Corporate Cash Holdings and Tax-induced Debt Financing
Article first published online: 22 MAR 2010
2008 Korean Securities Association
Asia-Pacific Journal of Financial Studies
Volume 37, Issue 6, pages 983–1023, December 2008
How to Cite
Jung, K. and Kim, B. (2008), Corporate Cash Holdings and Tax-induced Debt Financing. Asia-Pacific Journal of Financial Studies, 37: 983–1023. doi: 10.1111/j.2041-6156.2008.tb00001.x
- Issue published online: 22 MAR 2010
- Article first published online: 22 MAR 2010
- Received 08 November 2006; Accepted 03 January 2008.
- Cash Holdings;
- Capital Structure Adjustment;
- Marginal Tax Rate;
- Interest Tax Shields
Stockpiling of liquid assets in cash decreases the possibility of a firm's falling into financial distress and becoming technically insolvent.

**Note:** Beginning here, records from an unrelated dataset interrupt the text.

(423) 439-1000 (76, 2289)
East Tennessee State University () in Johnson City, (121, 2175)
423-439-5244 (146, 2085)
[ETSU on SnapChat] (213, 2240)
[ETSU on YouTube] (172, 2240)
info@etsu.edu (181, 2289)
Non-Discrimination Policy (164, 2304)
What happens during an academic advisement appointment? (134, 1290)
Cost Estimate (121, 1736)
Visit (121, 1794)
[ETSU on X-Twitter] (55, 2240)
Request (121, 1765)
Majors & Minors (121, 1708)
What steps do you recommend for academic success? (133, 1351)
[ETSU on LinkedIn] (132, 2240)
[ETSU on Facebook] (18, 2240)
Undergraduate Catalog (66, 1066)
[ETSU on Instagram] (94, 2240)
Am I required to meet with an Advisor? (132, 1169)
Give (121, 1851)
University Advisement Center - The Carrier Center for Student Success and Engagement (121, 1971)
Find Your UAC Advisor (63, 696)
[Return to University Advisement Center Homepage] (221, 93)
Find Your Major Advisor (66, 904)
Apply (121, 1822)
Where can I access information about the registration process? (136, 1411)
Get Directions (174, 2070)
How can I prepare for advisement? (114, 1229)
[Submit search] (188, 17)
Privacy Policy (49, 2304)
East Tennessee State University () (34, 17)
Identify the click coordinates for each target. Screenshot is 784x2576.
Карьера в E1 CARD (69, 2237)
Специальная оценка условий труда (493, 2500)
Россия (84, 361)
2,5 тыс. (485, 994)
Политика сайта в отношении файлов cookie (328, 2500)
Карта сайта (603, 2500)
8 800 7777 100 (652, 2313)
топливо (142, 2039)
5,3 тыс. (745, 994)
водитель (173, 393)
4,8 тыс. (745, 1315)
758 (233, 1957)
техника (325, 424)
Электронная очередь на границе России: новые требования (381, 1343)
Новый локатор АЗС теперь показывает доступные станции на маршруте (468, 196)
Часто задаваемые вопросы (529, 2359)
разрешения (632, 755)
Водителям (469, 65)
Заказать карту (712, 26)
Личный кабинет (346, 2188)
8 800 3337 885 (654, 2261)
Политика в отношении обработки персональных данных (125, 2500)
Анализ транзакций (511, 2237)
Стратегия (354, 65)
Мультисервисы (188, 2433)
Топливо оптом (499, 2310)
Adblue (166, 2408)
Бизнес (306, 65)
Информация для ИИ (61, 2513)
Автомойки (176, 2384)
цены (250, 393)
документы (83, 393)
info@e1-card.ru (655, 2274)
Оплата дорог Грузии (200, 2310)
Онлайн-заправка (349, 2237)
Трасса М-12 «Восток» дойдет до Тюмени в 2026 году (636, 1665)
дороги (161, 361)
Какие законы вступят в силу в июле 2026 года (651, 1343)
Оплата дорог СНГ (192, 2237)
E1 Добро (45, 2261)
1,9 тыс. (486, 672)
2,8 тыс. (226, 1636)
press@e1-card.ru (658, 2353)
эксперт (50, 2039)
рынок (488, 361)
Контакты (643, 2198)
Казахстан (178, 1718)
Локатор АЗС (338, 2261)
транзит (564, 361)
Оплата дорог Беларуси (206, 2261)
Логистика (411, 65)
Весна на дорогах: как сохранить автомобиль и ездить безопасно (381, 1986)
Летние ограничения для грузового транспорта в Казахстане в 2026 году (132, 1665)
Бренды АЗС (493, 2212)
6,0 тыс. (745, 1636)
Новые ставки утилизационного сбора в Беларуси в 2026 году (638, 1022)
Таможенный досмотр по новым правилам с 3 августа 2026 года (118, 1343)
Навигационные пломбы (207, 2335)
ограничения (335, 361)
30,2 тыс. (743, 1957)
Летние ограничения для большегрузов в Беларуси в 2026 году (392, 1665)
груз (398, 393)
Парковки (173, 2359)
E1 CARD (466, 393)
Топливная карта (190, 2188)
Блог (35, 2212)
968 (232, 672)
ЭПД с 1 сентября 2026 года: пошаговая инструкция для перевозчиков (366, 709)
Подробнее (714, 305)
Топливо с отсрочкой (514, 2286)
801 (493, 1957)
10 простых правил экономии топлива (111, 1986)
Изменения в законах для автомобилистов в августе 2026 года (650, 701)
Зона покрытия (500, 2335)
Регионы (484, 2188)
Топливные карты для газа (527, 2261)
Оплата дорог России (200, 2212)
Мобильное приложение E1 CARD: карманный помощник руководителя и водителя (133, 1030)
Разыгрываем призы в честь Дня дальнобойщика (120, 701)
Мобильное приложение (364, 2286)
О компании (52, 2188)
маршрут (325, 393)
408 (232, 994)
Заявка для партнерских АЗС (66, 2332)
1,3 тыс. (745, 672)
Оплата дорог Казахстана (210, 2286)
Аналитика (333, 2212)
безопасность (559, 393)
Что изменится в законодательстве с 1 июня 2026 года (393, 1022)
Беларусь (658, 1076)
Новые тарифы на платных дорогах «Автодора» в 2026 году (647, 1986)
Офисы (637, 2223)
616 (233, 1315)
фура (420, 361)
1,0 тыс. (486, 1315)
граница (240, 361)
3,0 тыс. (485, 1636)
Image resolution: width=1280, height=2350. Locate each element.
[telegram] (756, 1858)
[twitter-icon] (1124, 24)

Such stockpiling provides incentives for firms to increase their leverage because cash holdings decrease potential financial distress costs and increase target debt-equity ratios. This paper examines whether firms' excessive cash holdings enhance an explanatory power of the marginal tax rate for the change in leverage. The results show that high-taxed firms with excess cash are more likely to increase their leverage. The increase in leverage is not to discipline the entrenched managers' discretionary use of free cash, and the excess cash is not simply for planned future investments either. We also find that the results still hold even when the financial crisis periods are excluded and that the debt financing behavior changes with the level of statutory tax rate. These findings provide evidence that firms with sufficient cash are more likely to take advantage of interest tax shields.